Information>
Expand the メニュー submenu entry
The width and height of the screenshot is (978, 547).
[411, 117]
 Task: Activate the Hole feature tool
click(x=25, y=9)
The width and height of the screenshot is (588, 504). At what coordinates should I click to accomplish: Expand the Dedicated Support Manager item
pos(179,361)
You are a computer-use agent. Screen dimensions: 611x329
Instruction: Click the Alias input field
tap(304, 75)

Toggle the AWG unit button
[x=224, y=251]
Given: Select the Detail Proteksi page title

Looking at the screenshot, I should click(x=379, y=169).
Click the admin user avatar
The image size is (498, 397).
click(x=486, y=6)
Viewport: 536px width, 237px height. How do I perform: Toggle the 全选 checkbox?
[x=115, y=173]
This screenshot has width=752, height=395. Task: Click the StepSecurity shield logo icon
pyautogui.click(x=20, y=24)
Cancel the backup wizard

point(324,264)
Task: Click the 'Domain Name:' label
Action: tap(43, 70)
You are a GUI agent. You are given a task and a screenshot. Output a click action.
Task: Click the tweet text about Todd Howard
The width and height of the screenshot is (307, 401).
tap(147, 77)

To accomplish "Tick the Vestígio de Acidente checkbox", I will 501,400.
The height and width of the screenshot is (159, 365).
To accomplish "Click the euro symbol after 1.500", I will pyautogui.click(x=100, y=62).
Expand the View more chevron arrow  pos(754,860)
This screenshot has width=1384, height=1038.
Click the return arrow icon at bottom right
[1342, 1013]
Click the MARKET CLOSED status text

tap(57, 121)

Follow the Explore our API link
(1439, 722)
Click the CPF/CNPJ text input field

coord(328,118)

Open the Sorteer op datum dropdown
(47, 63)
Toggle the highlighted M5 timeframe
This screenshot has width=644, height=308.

Task goal> Character for character, output the whole material above.

Output>
Expand the メニュー submenu entry
The width and height of the screenshot is (978, 547).
[411, 117]
 Task: Activate the Hole feature tool
click(x=25, y=9)
The width and height of the screenshot is (588, 504). At what coordinates should I click to accomplish: Expand the Dedicated Support Manager item
pos(179,361)
You are a computer-use agent. Screen dimensions: 611x329
Instruction: Click the Alias input field
tap(304, 75)

Toggle the AWG unit button
[x=224, y=251]
Given: Select the Detail Proteksi page title

Looking at the screenshot, I should click(x=379, y=169).
Click the admin user avatar
The image size is (498, 397).
click(x=486, y=6)
Viewport: 536px width, 237px height. How do I perform: Toggle the 全选 checkbox?
[x=115, y=173]
This screenshot has width=752, height=395. Task: Click the StepSecurity shield logo icon
pyautogui.click(x=20, y=24)
Cancel the backup wizard

point(324,264)
Task: Click the 'Domain Name:' label
Action: tap(43, 70)
You are a GUI agent. You are given a task and a screenshot. Output a click action.
Task: Click the tweet text about Todd Howard
The width and height of the screenshot is (307, 401).
tap(147, 77)

To accomplish "Tick the Vestígio de Acidente checkbox", I will 501,400.
The height and width of the screenshot is (159, 365).
To accomplish "Click the euro symbol after 1.500", I will pyautogui.click(x=100, y=62).
Expand the View more chevron arrow  pos(754,860)
This screenshot has width=1384, height=1038.
Click the return arrow icon at bottom right
[1342, 1013]
Click the MARKET CLOSED status text

tap(57, 121)

Follow the Explore our API link
(1439, 722)
Click the CPF/CNPJ text input field

coord(328,118)

Open the Sorteer op datum dropdown
(47, 63)
Toggle the highlighted M5 timeframe
This screenshot has width=644, height=308.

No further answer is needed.